Distributed and Optimal Reduced Primal-Dual Algorithm for Uplink OFDM Resource Allocation

TL;DR

This paper introduces a distributed reduced primal-dual algorithm for uplink OFDM resource allocation that efficiently handles heterogeneous user requirements, converges globally, and reduces message overhead compared to centralized methods.

Contribution

A novel distributed primal-dual algorithm for uplink OFDM resource allocation that is computationally efficient, likely globally convergent, and reduces message overhead.

Findings

Algorithm converges faster than centralized methods.

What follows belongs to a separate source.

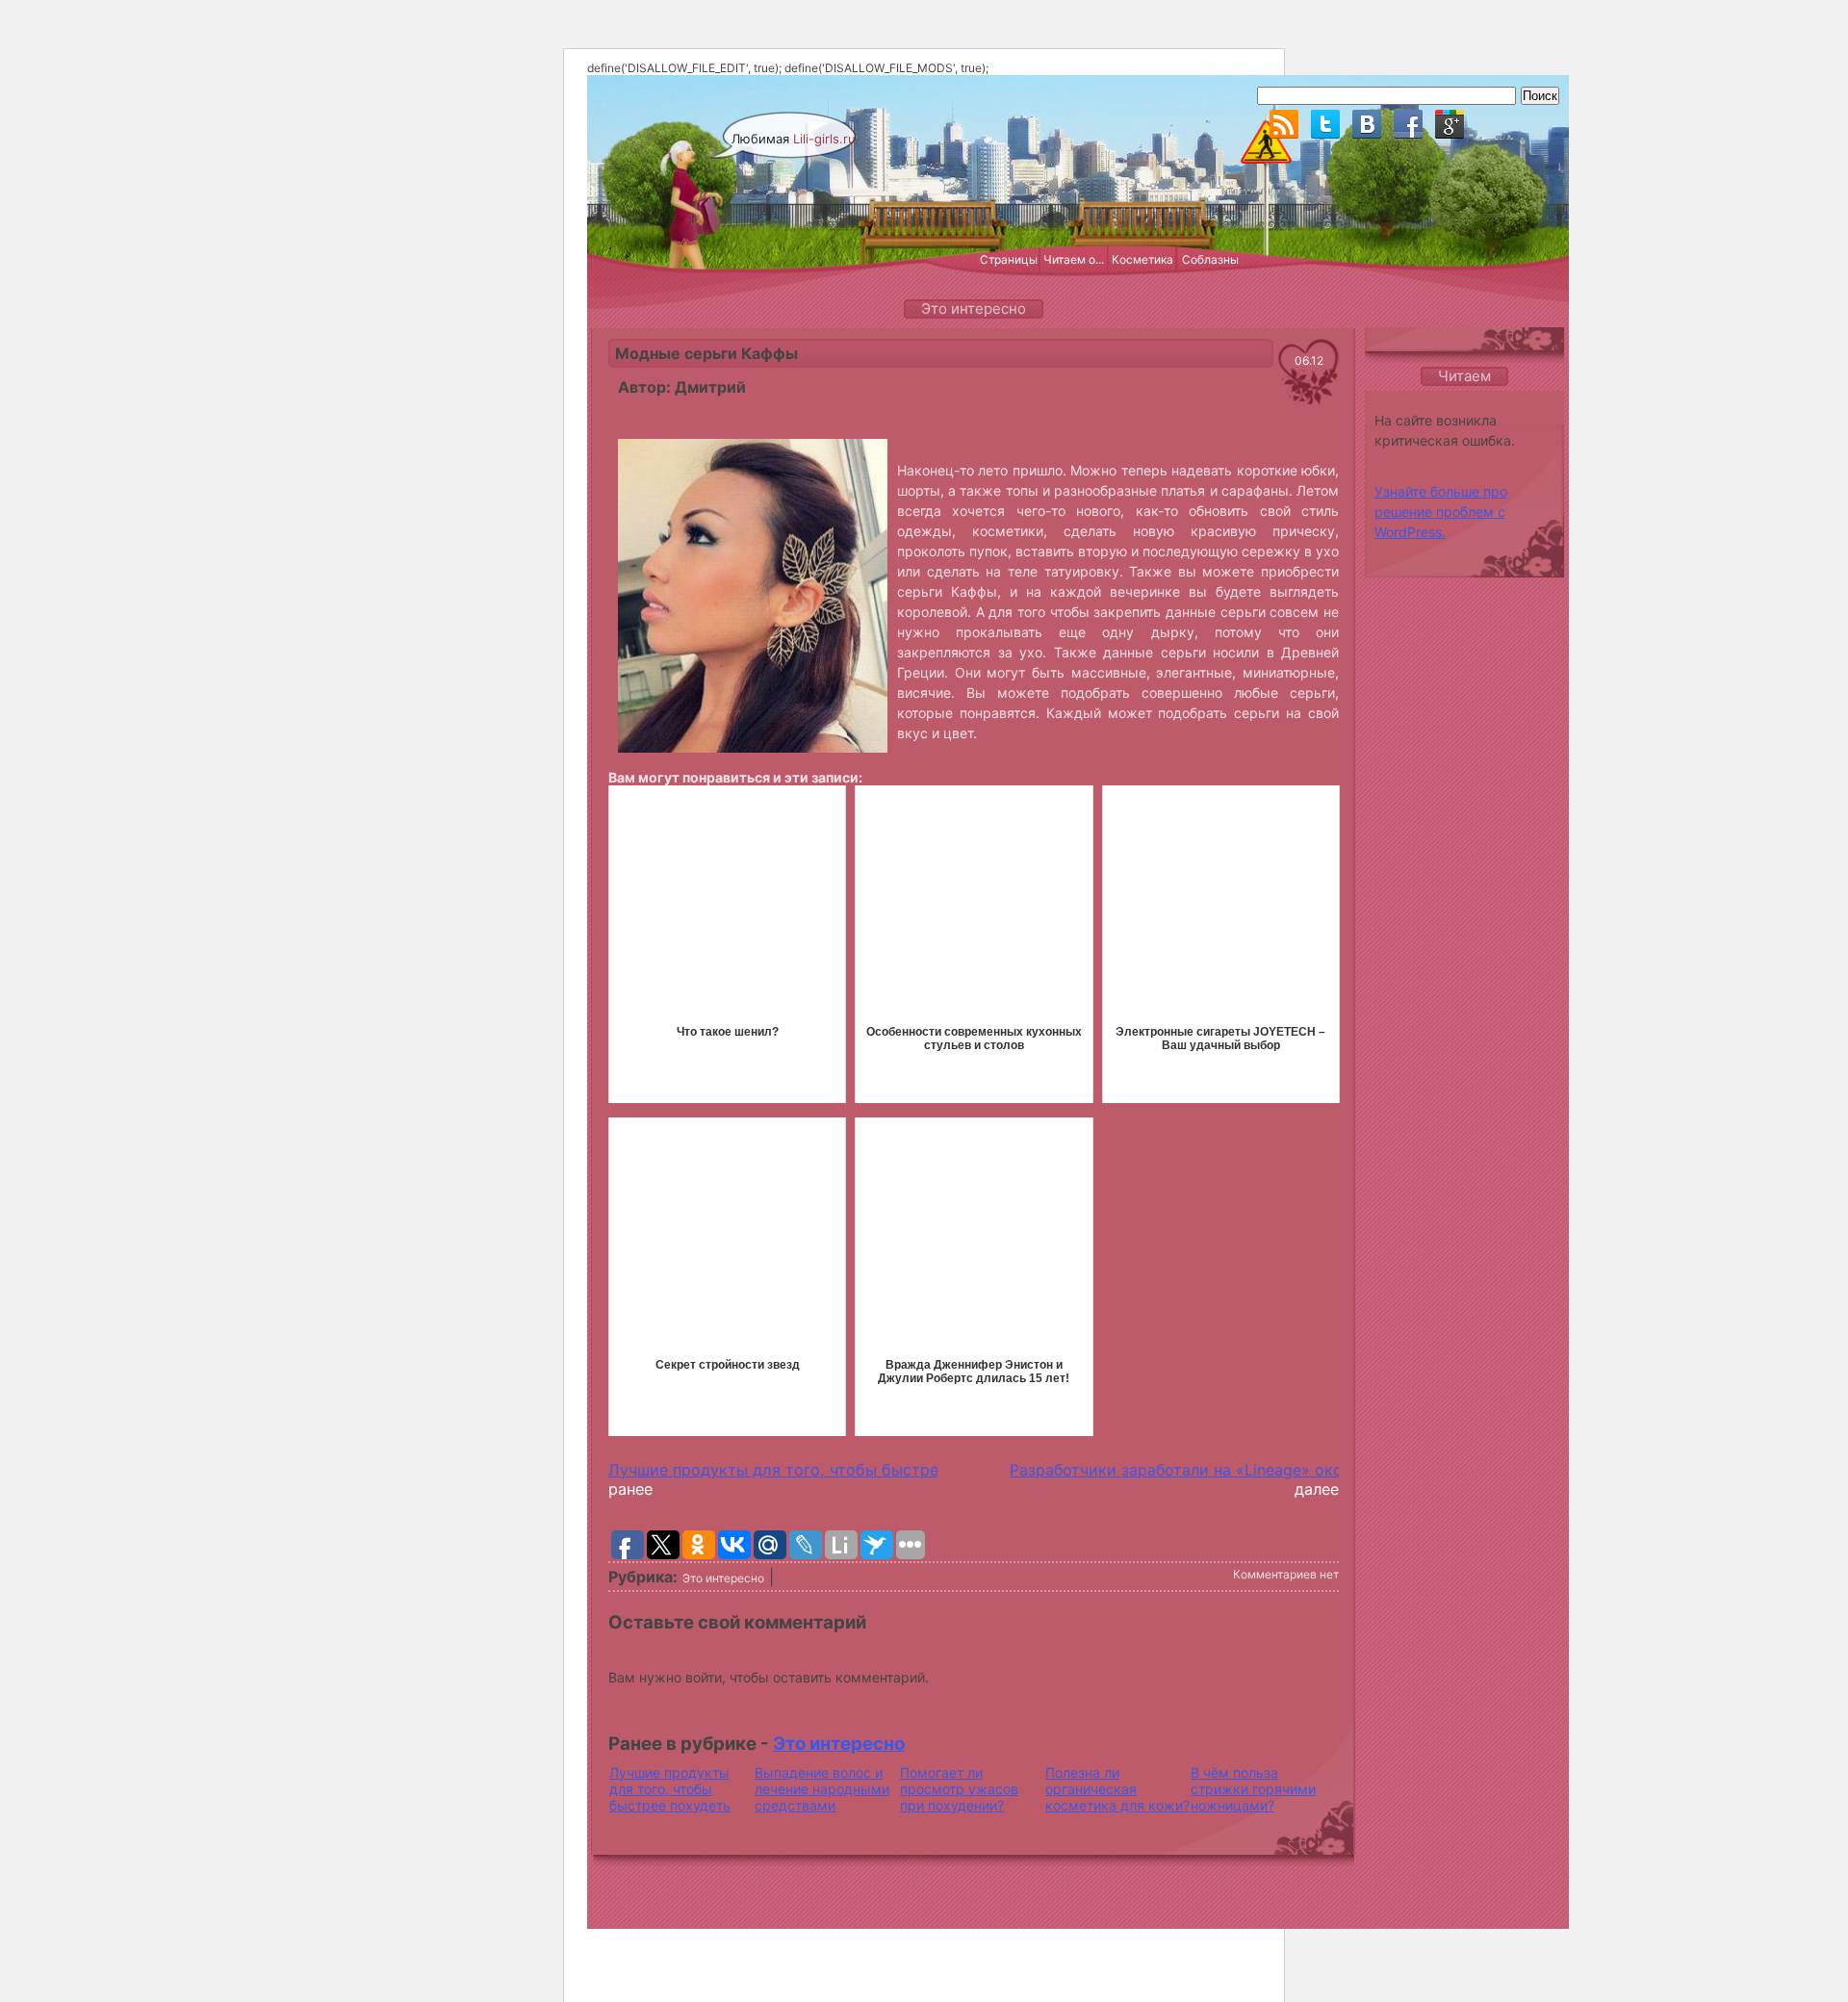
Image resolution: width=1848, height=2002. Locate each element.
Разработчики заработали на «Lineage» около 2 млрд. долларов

Significantly reduces message overhead.

Performs well in realistic OFDM simulations.

Abstract

Orthogonal Frequency Division Multiplexing (OFDM) is the key component of many emerging broadband wireless access standards. The resource allocation in OFDM uplink, however, is challenging due to heterogeneity of users' Quality of Service requirements, channel conditions, and individual resource constraints. We formulate the resource allocation problem as a non-strictly convex optimization problem, which typically has multiple global optimal solutions. We then propose a reduced primal-dual algorithm, which is distributed, low in computational complexity, and probably globally convergent to a global optimal solution. The performance of the algorithm is studied through a realistic OFDM simulator. Compared with the previously proposed centralized optimal algorithm, our algorithm not only significantly reduces the message overhead but also requires less iterations to converge.